Young women born and bred in Germany want to be active, work, live and be an integral part of society. Naturally, Muslim women sense a double standard. On the one hand, politicians claim the Muslim woman is facing domestic oppression and on the other, the same politicians deny her a job and defame her faith. Politicians act as if they know better: "The problem is your husband and your God."

Twenty-three-year-old S. Bahtiyar fled from Turkey to Germany in the search of religious freedom. The Turkish government declared her degrees invalid because she decided to wear the headscarf. In Germany she had to study all over again. Now she faces social exclusion again for her religious conviction.

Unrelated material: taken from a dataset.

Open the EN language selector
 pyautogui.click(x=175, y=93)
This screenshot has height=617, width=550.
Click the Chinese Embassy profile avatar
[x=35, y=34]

"Where in the world can a woman be free to live her faith if not in Europe?" she asks quite rightly. Feminist authors like Alice Schwarzer maintain that Muslim men impose the hijab on women. This prompted a Muslim female demonstration in Hesse, with protesters carrying banners that read "Alice Schwatzer, wir sprechen fur uns selber" - "Alice the Waffler - we can speak for ourselves."

A failure to achieve understanding at this critical point in German history will only cement the feelings of xenophobia and further push Germany's significant Muslim minority to the margins of society - leading to polarization and social division. It is a dangerous course for a Germany that just a decade ago was set to embody the spirit of a new, inclusive Europe. Now, the future of Germany and Europe will be tested by how well it is able to make citizens out of its "foreigners." The track record so far leaves the future of the German national project in serious doubt.

Taris Ahmad is a former member of the German regional Parliament and former member of the Advisory Council at the Council of Europe.